Write an essay of about 3000 words (10-12 typed, double-spaced pages) on one of the following topics. Please remember that these are suggested topics only, and that you need to narrow and refine your argument; think carefully about exactly what idea or thesis you want to present in your work. Although this is not necessarily a research paper, I will expect you to do an adequate amount of background reading, and to demonstrate some familiarity or fluency in the theoretical material we have been discussing in class. The main direction that most of these topics suggest involves what Stuart Hall calls "applied theory": making connections between theory and practice, or between culture and cultural critique. Please use the current MLA format for documentation. Due in class on Monday, November 27.

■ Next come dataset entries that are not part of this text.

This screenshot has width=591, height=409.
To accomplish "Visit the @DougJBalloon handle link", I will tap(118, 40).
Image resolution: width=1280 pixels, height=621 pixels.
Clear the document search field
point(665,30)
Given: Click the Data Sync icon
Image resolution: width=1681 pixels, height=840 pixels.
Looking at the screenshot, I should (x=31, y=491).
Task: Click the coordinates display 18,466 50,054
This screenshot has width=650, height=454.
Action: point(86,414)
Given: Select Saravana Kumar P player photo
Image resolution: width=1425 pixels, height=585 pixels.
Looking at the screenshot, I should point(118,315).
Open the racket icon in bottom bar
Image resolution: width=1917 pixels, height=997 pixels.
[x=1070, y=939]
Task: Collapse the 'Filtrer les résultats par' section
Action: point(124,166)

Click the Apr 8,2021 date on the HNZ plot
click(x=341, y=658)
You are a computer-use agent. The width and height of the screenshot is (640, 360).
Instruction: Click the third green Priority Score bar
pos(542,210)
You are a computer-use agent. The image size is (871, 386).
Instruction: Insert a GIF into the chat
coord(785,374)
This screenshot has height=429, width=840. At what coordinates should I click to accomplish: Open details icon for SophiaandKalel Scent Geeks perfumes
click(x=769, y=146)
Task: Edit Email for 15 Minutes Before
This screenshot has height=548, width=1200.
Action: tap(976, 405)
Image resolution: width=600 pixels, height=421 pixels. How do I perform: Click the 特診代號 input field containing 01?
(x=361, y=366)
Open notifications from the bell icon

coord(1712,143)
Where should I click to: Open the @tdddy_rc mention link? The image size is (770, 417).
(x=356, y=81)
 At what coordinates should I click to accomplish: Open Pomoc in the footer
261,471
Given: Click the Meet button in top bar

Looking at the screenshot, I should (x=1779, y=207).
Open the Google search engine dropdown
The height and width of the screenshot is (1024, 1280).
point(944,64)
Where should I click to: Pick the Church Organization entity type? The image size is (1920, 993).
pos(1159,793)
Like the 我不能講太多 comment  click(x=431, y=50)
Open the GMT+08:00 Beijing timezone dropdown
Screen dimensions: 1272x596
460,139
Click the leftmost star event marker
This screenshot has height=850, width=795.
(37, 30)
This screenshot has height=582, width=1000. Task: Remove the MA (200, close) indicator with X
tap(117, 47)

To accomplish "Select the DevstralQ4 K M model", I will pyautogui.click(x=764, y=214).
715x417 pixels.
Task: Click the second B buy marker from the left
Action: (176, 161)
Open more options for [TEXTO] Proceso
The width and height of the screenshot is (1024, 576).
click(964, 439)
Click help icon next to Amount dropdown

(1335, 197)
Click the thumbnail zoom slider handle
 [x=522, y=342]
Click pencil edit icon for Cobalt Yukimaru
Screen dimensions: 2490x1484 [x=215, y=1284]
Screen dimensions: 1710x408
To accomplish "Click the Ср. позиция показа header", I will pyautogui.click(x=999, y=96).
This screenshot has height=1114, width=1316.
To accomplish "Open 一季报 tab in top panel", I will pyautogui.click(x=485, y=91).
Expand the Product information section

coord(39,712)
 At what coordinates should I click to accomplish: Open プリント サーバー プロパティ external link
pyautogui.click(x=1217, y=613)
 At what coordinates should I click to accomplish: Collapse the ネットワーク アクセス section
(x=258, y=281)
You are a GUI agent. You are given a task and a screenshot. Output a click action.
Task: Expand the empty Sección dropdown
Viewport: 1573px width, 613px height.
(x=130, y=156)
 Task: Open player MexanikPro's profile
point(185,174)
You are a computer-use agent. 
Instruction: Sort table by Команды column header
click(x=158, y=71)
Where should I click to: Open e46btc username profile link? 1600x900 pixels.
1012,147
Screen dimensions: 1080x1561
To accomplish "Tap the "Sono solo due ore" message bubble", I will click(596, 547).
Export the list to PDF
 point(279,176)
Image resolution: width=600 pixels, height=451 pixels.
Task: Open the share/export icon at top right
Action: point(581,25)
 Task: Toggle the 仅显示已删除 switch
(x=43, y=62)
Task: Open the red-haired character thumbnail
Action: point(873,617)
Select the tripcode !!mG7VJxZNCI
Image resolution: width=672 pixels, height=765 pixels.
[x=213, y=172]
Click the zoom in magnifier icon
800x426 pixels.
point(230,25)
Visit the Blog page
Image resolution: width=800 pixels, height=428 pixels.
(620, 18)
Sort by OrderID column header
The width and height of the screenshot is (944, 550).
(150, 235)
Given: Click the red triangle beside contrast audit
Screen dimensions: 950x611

1. "The construction of stable bodily contours relies upon fixed sites of corporeal permeability and impermeability. Those sexual practices in both homosexual and heterosexual contexts that open surfaces and orifices to erotic signification or close down others effectively reinscribe the boundaries of the body along new cultural lines" (Judith Butler, from Gender Trouble, Norton 2494) Mindful of critical claims such as those made by Butler, here and elsewhere, investigate the writing of the body. What constitutes and / or disrupts those surfaces? How? How are sexual and graphic (writing) "practices" interrelated? What does writing the body look or sound or feel like?

2. Theorize the production or creation of space. What is the relationship among such concepts as space, place, position and location? Howe might such concepts be critically useful? How is the spatial linked to the articulation of race or of class or of gender or sexuality? How exactly are the notions of the public and the private foregrounded and potentially put into question by/in lived spaces?

3. Dick Hebdige focuses on what he calls subcultural style. With reference to some specific counter-cultural or alternative cultural practice, discuss the idea of voice. How are questions of style and subjectivity linked to the description of voices, of having a voice? What exactly constitutes vox populi, the "voice of the people"? How is culture -- or subculture, or popular culture -- enmeshed in modes of public address, or of being heard?

4. Theorize performance. How is performance related to language? Is performativity always linked to physical or material performance? To theatricality? What are the differences between speaking and doing? Does praxis necessarily entail certain kinds of embodiment? How corporeality -- put at issue in the popular sphere?

5. Gayatri Spivak notes that there are two distinct meanings of the word "representation": the first, Darstellung in German, refers to portrature, to representations of someone or something, while the second, Vertretung in German, refers to representations for someone or something, to standing in or proxy (as in representational government). Investigate the nature and practice of representation in a specific context. What is the politics of the image? Of celebrity, for example? How do these two senses of representation collide?

6. Present an overview of the career of one of the cultural theorists on the course syllabus. How does his or her work develop or change? What are the blind spots and preoccupations that characterize this work? In what ways do some of these thinkers blur the boundaries between theory and writing? Between criticism and poetry? How do you read theoretical work as writing?

7. Discuss the connection between pedagogy and critical theory. How and what does theory claim to teach us? What sort of teaching or learning is enabled by theory? What is its rhetoric? Its discipline? How can theory effectively be taught -- even in courses such as this one? What epistemologies are at stake here? What constitutes critical knowledge or knowing?

8. A project of your own devising. Please consult with me before you begin to write.